• WORK INSTRUCTION
The whole listing is to be transcribed exactly as it stands.

• RECORDS SHOWN
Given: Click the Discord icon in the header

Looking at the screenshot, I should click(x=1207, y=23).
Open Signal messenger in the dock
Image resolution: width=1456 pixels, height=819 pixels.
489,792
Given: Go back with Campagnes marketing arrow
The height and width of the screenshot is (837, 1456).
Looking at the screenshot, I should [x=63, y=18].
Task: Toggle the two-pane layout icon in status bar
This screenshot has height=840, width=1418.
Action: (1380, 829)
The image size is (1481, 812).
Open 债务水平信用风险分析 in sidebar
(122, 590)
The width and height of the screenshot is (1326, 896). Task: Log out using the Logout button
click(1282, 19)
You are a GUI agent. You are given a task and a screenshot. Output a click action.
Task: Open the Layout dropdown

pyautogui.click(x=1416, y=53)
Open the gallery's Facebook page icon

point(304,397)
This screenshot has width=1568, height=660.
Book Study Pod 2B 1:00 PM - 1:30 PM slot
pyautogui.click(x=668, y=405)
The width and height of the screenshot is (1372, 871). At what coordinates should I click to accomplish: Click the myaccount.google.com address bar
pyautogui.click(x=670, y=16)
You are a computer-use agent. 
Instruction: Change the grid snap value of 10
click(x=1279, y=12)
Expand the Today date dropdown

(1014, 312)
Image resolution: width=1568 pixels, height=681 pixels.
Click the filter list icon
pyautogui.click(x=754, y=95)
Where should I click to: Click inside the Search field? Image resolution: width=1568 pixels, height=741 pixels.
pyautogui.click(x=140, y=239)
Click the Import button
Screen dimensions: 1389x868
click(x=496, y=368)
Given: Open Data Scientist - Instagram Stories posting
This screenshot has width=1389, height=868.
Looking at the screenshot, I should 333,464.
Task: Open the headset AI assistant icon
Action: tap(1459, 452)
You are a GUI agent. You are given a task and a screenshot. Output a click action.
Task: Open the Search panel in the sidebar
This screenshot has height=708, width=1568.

• COMPLETED TASK
Given: Click the Discord icon in the header

Looking at the screenshot, I should click(x=1207, y=23).
Open Signal messenger in the dock
Image resolution: width=1456 pixels, height=819 pixels.
489,792
Given: Go back with Campagnes marketing arrow
The height and width of the screenshot is (837, 1456).
Looking at the screenshot, I should [x=63, y=18].
Task: Toggle the two-pane layout icon in status bar
This screenshot has height=840, width=1418.
Action: (1380, 829)
The image size is (1481, 812).
Open 债务水平信用风险分析 in sidebar
(122, 590)
The width and height of the screenshot is (1326, 896). Task: Log out using the Logout button
click(1282, 19)
You are a GUI agent. You are given a task and a screenshot. Output a click action.
Task: Open the Layout dropdown

pyautogui.click(x=1416, y=53)
Open the gallery's Facebook page icon

point(304,397)
This screenshot has width=1568, height=660.
Book Study Pod 2B 1:00 PM - 1:30 PM slot
pyautogui.click(x=668, y=405)
The width and height of the screenshot is (1372, 871). At what coordinates should I click to accomplish: Click the myaccount.google.com address bar
pyautogui.click(x=670, y=16)
You are a computer-use agent. 
Instruction: Change the grid snap value of 10
click(x=1279, y=12)
Expand the Today date dropdown

(1014, 312)
Image resolution: width=1568 pixels, height=681 pixels.
Click the filter list icon
pyautogui.click(x=754, y=95)
Where should I click to: Click inside the Search field? Image resolution: width=1568 pixels, height=741 pixels.
pyautogui.click(x=140, y=239)
Click the Import button
Screen dimensions: 1389x868
click(x=496, y=368)
Given: Open Data Scientist - Instagram Stories posting
This screenshot has width=1389, height=868.
Looking at the screenshot, I should 333,464.
Task: Open the headset AI assistant icon
Action: tap(1459, 452)
You are a GUI agent. You are given a task and a screenshot. Output a click action.
Task: Open the Search panel in the sidebar
This screenshot has height=708, width=1568.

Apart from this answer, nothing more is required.